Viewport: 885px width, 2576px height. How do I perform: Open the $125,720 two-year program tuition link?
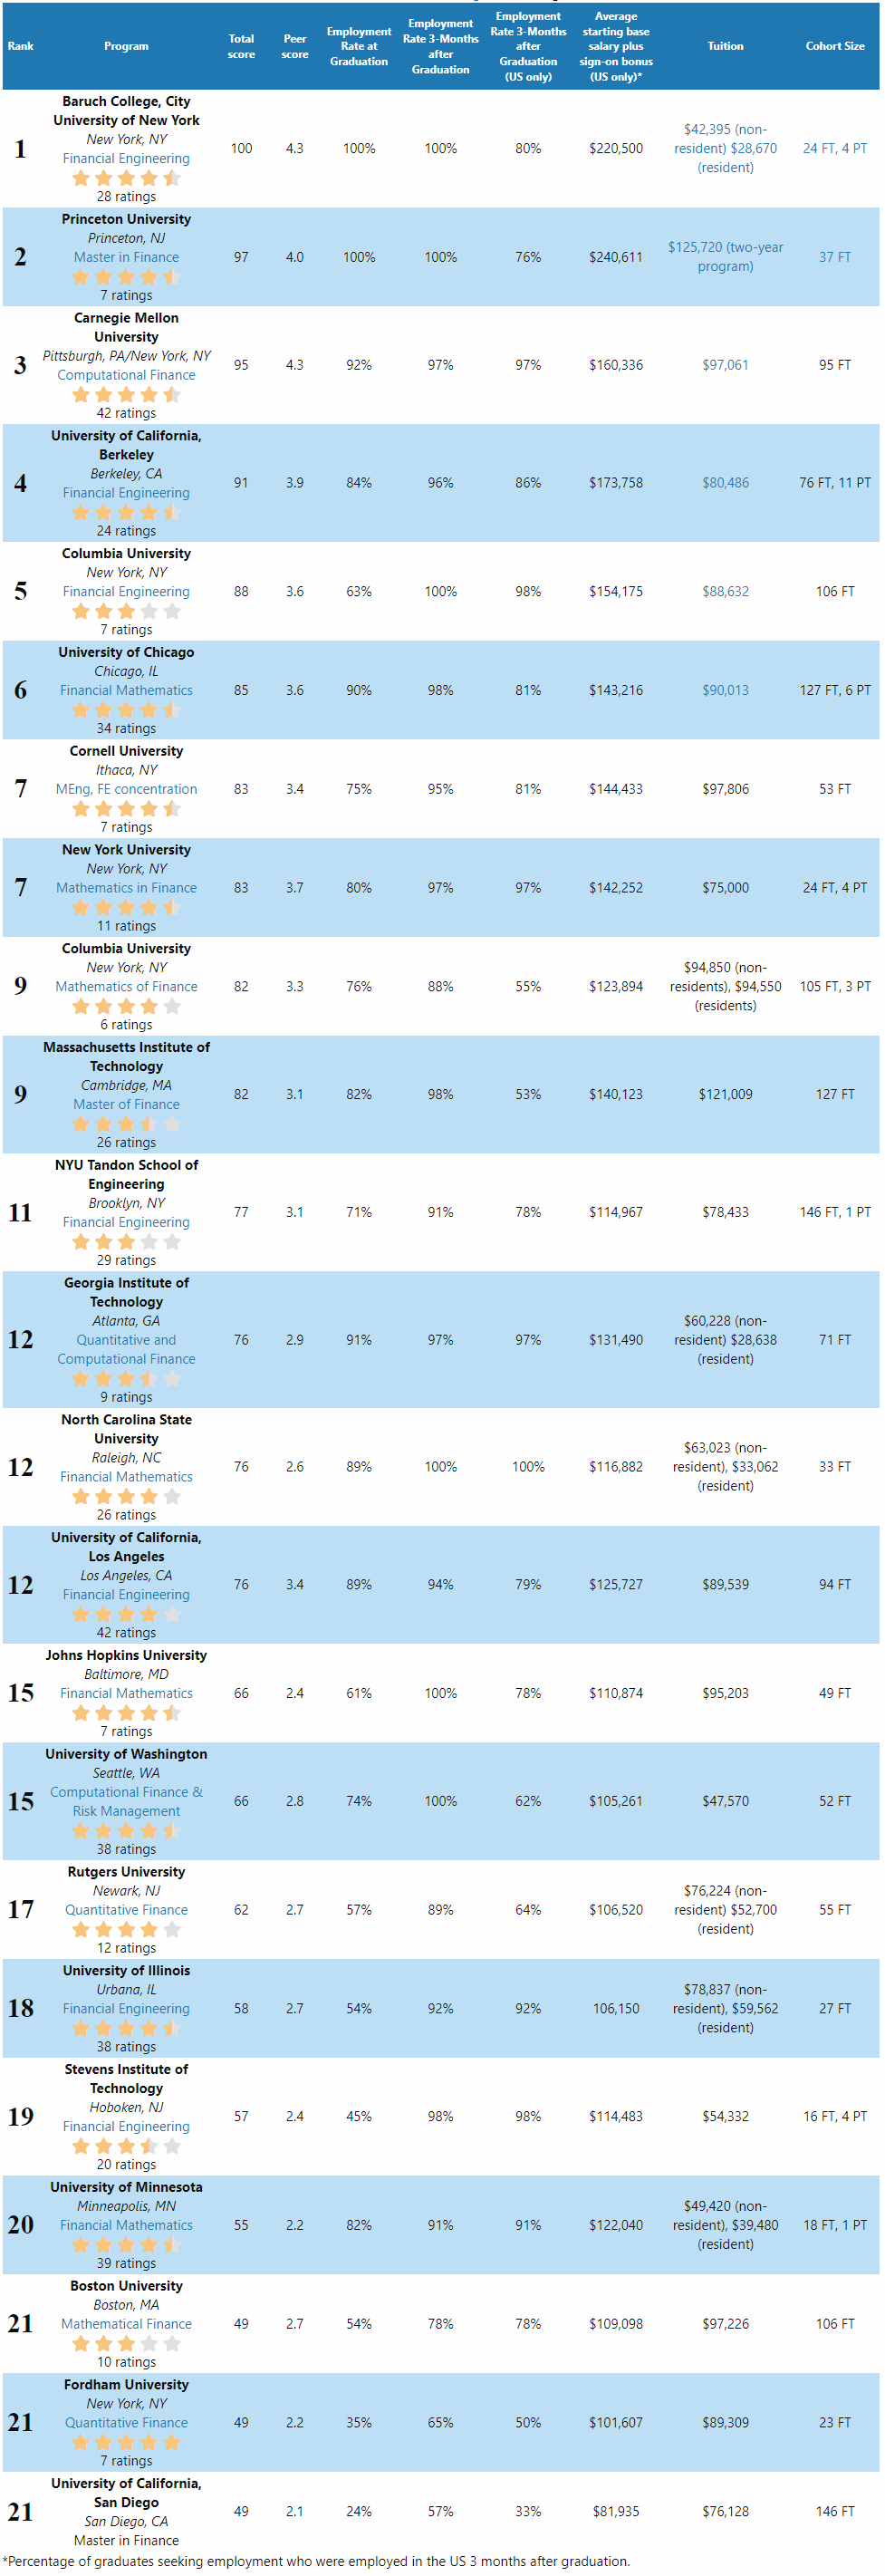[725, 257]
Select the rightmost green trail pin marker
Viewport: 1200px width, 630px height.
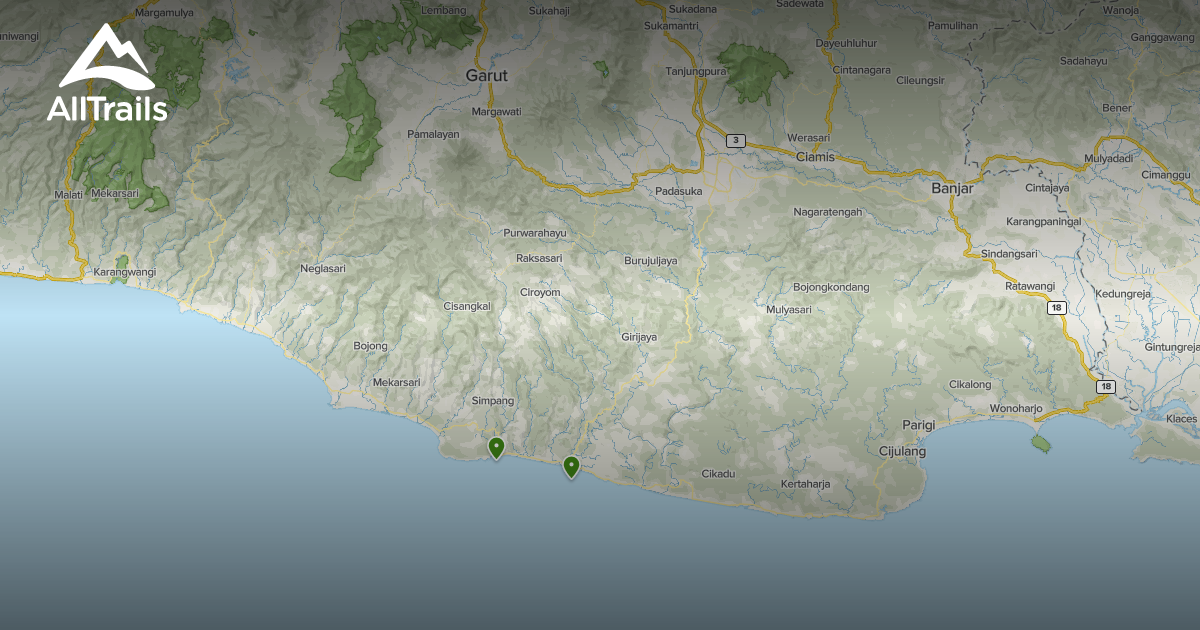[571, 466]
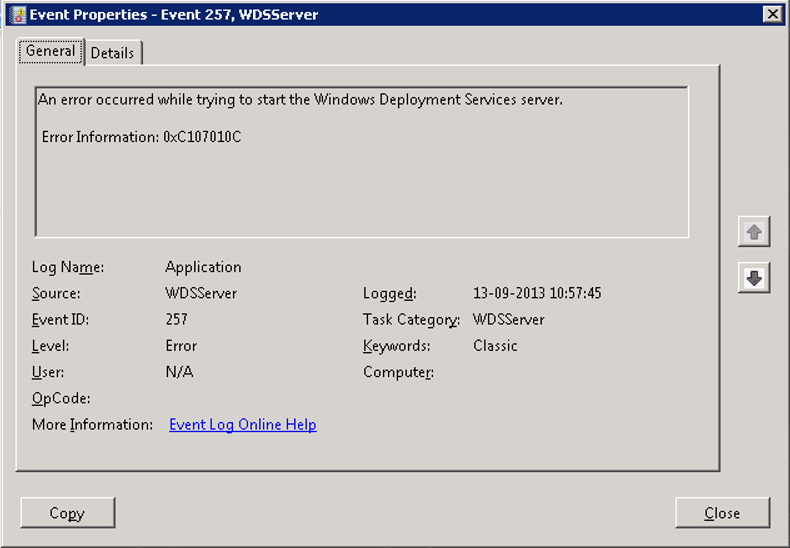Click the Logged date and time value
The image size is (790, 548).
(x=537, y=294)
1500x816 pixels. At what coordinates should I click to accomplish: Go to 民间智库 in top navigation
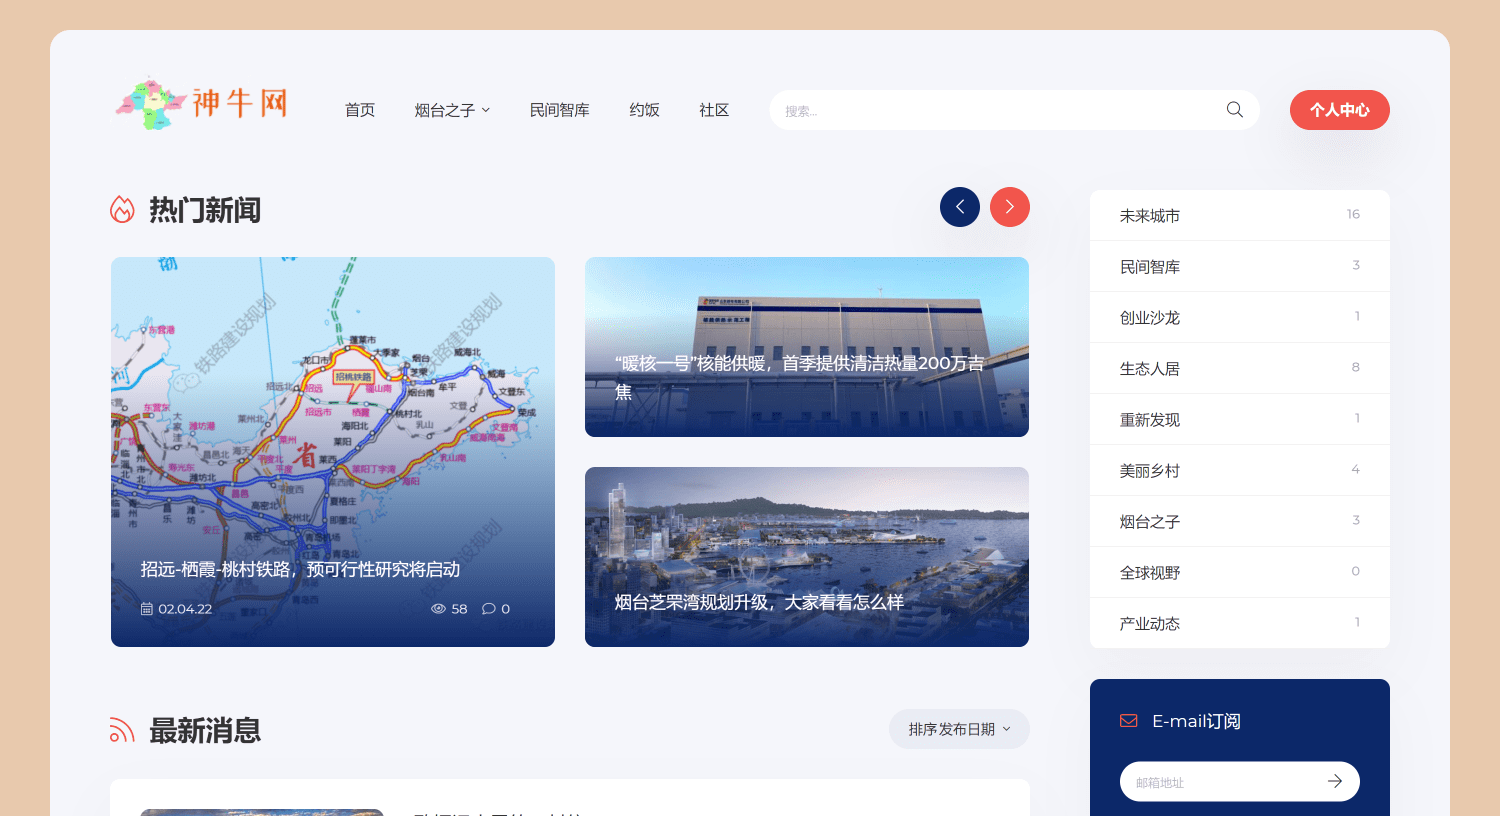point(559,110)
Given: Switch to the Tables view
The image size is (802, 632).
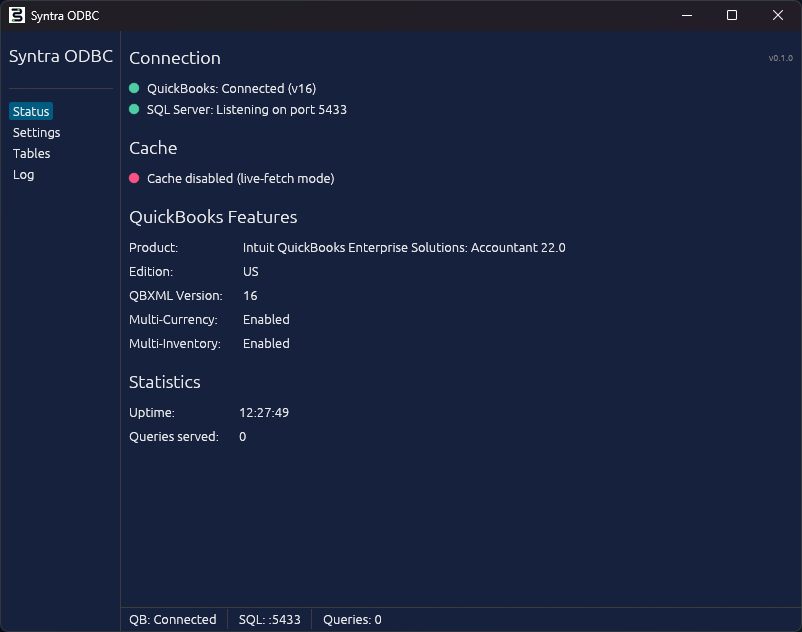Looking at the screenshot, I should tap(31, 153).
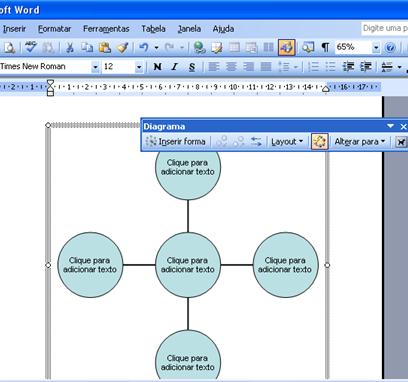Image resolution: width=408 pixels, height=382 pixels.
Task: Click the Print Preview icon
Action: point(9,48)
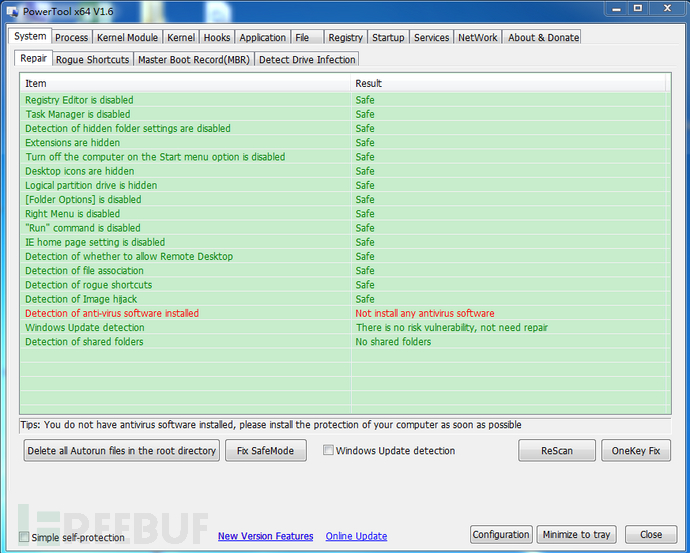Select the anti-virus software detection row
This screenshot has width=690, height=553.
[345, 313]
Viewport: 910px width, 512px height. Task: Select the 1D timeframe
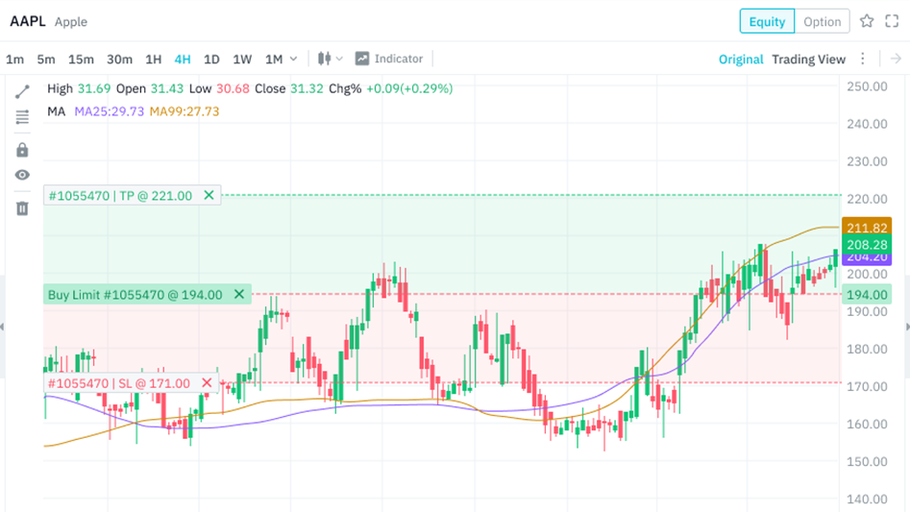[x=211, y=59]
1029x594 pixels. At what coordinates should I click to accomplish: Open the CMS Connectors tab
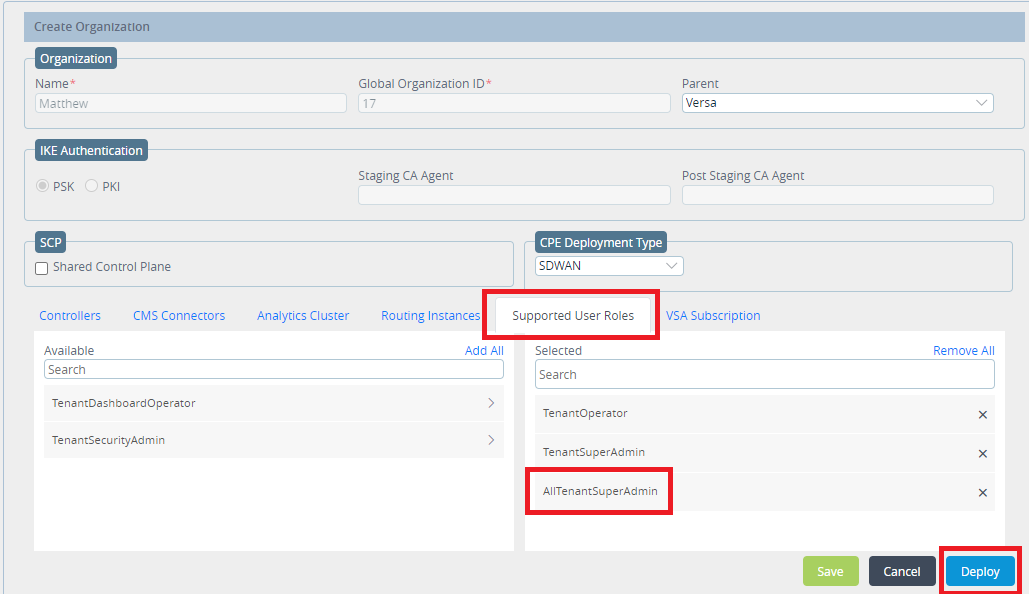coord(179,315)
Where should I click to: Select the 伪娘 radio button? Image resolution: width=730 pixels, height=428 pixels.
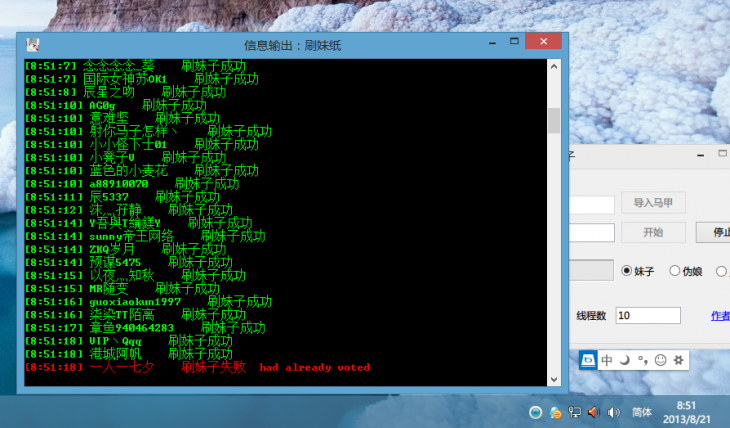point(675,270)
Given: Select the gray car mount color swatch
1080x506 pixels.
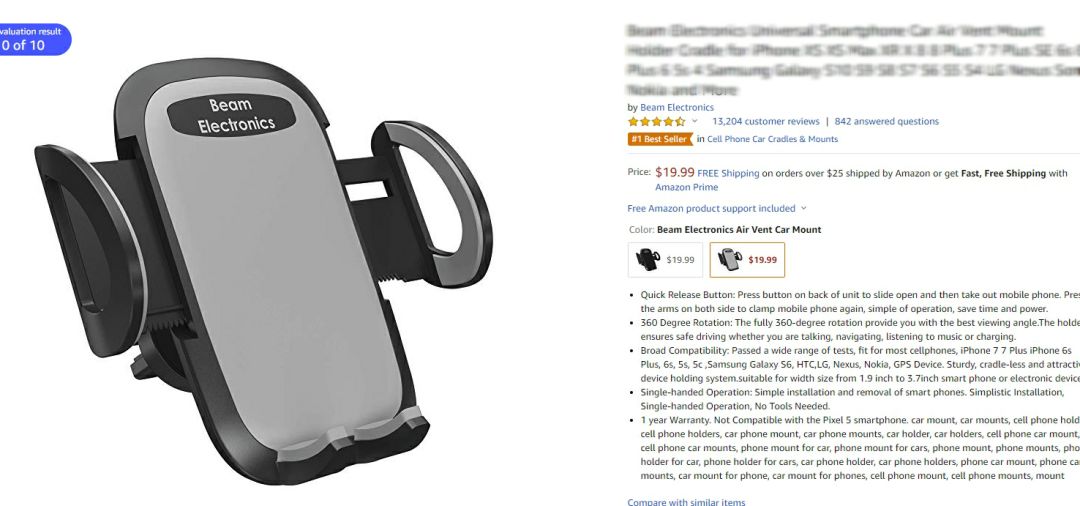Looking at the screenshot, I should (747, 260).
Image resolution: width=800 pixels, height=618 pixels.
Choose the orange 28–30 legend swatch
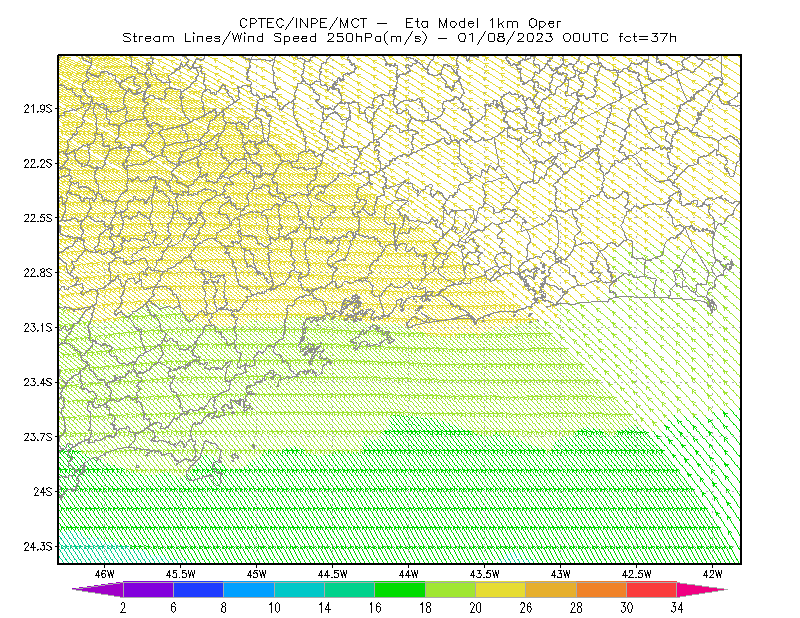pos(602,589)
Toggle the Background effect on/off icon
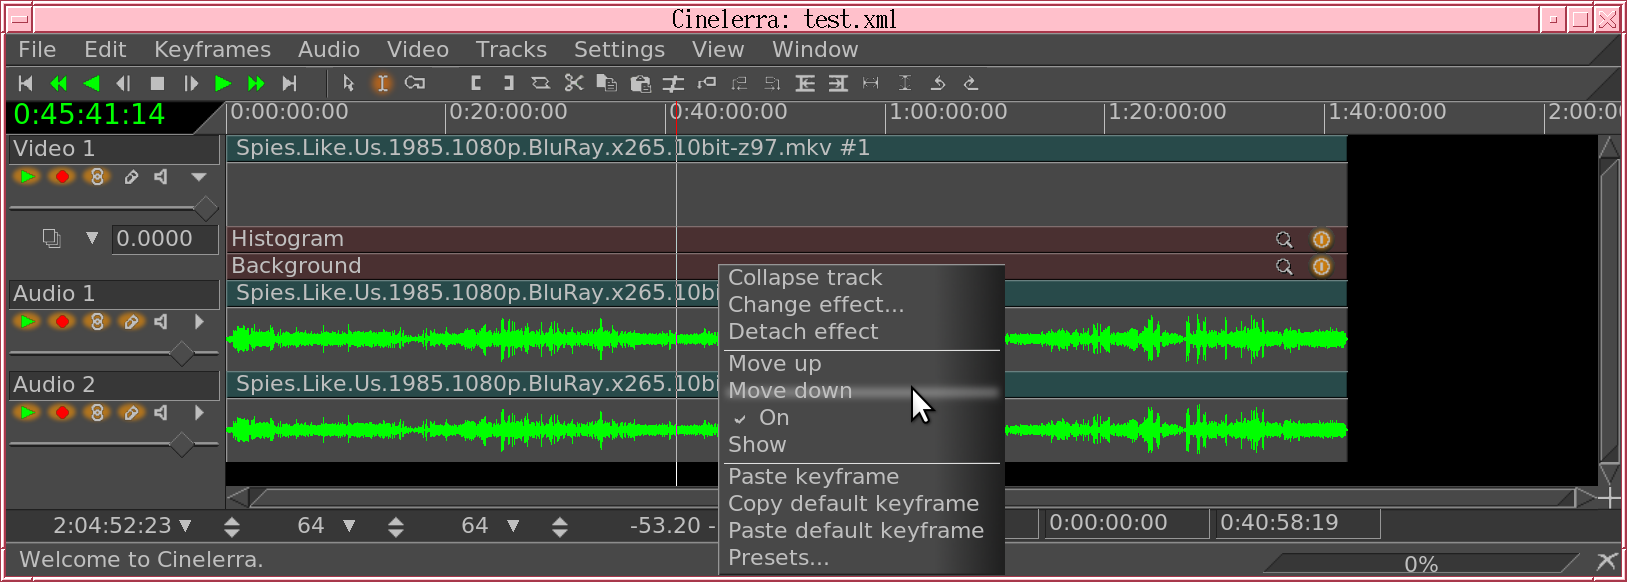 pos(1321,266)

EXERCISE BRIEF:
What this exercise asks for is every line of the data above with the word "Given".

SOLUTION TO THIS TASK:
Given: Switch to the Tables view
Given: Select the gray car mount color swatch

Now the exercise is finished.